_Task directions_
Below, copy out the entries word for word, beginning at the line containing "The image size is (342, 256)." and continuing through the line containing "click(198, 736)", with both of those lines included. Leave out everything before and after that span.
--- Exercise data ---
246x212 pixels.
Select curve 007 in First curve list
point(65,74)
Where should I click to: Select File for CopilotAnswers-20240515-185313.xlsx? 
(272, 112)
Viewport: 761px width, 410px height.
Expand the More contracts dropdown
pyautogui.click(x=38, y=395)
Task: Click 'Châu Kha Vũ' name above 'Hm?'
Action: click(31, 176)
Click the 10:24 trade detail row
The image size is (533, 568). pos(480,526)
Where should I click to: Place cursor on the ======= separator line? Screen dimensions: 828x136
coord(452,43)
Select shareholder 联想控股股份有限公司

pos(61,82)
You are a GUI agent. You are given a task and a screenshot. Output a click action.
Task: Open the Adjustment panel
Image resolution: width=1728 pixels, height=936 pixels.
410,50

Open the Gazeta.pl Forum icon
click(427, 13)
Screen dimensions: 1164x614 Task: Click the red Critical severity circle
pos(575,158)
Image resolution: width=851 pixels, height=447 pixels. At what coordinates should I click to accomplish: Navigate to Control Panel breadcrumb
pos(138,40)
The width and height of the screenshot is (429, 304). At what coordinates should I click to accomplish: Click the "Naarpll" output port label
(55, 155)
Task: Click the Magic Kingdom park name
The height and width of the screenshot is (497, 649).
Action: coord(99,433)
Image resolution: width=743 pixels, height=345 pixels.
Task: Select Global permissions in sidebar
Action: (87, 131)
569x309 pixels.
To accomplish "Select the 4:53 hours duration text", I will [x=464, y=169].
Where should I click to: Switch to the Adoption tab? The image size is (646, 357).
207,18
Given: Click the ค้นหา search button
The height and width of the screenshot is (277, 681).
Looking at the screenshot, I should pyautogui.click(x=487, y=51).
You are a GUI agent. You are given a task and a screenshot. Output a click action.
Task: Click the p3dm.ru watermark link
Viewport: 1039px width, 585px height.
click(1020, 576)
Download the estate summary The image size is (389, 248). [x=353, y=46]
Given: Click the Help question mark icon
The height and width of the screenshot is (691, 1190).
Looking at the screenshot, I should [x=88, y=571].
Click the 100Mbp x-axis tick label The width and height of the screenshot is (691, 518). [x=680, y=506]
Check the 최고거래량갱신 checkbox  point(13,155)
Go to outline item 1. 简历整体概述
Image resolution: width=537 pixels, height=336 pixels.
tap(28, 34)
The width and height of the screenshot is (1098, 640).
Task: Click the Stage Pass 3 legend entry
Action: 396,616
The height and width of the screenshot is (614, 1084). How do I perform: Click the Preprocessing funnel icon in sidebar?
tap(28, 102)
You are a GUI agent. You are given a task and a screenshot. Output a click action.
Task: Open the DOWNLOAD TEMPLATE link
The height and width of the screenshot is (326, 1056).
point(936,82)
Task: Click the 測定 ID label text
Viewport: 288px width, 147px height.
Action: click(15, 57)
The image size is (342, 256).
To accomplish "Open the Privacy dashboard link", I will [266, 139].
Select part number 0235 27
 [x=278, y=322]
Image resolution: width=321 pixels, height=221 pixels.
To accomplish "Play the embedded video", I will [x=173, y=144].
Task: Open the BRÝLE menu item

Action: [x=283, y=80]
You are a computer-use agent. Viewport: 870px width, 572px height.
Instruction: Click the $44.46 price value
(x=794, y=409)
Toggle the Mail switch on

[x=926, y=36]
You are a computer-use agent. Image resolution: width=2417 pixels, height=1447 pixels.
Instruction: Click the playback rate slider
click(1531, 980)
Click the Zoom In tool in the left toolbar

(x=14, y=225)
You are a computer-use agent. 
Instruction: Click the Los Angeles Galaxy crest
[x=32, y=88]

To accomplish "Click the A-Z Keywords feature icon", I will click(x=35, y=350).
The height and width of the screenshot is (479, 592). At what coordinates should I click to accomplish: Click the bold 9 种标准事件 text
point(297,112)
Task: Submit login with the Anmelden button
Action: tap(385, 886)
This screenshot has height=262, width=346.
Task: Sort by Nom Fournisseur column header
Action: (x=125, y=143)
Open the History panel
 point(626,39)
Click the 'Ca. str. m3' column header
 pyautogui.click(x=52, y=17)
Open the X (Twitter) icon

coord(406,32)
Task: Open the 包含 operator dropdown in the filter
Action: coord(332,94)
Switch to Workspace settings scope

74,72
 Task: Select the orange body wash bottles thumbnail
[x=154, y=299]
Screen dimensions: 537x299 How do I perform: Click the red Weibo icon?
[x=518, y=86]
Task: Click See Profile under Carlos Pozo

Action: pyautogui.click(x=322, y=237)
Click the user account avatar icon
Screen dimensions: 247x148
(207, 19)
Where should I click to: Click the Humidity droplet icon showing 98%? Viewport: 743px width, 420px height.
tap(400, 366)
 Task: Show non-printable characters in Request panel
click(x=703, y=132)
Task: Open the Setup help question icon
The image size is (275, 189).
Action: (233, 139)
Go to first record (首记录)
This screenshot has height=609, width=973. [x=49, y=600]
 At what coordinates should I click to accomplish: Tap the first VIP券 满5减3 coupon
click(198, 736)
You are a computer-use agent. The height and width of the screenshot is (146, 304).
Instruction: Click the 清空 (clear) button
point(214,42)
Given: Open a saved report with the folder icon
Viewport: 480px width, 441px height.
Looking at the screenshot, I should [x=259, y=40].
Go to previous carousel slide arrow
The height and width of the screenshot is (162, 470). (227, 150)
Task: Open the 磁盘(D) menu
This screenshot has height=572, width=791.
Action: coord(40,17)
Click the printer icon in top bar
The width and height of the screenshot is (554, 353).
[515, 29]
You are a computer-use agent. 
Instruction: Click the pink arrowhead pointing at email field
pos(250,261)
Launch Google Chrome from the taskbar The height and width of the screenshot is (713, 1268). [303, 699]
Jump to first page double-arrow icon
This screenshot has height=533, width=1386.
---
_Solved problem_
The image size is (342, 256).
To accomplish "Open the Privacy dashboard link", I will [266, 139].
Select part number 0235 27
 [x=278, y=322]
Image resolution: width=321 pixels, height=221 pixels.
To accomplish "Play the embedded video", I will [x=173, y=144].
Task: Open the BRÝLE menu item

Action: [x=283, y=80]
You are a computer-use agent. Viewport: 870px width, 572px height.
Instruction: Click the $44.46 price value
(x=794, y=409)
Toggle the Mail switch on

[x=926, y=36]
You are a computer-use agent. Image resolution: width=2417 pixels, height=1447 pixels.
Instruction: Click the playback rate slider
click(1531, 980)
Click the Zoom In tool in the left toolbar

(x=14, y=225)
You are a computer-use agent. 
Instruction: Click the Los Angeles Galaxy crest
[x=32, y=88]

To accomplish "Click the A-Z Keywords feature icon", I will click(x=35, y=350).
The height and width of the screenshot is (479, 592). At what coordinates should I click to accomplish: Click the bold 9 种标准事件 text
point(297,112)
Task: Submit login with the Anmelden button
Action: tap(385, 886)
This screenshot has height=262, width=346.
Task: Sort by Nom Fournisseur column header
Action: (x=125, y=143)
Open the History panel
 point(626,39)
Click the 'Ca. str. m3' column header
 pyautogui.click(x=52, y=17)
Open the X (Twitter) icon

coord(406,32)
Task: Open the 包含 operator dropdown in the filter
Action: coord(332,94)
Switch to Workspace settings scope

74,72
 Task: Select the orange body wash bottles thumbnail
[x=154, y=299]
Screen dimensions: 537x299 How do I perform: Click the red Weibo icon?
[x=518, y=86]
Task: Click See Profile under Carlos Pozo

Action: pyautogui.click(x=322, y=237)
Click the user account avatar icon
Screen dimensions: 247x148
(207, 19)
Where should I click to: Click the Humidity droplet icon showing 98%? Viewport: 743px width, 420px height.
tap(400, 366)
 Task: Show non-printable characters in Request panel
click(x=703, y=132)
Task: Open the Setup help question icon
The image size is (275, 189).
Action: (233, 139)
Go to first record (首记录)
This screenshot has height=609, width=973. [x=49, y=600]
 At what coordinates should I click to accomplish: Tap the first VIP券 满5减3 coupon
click(198, 736)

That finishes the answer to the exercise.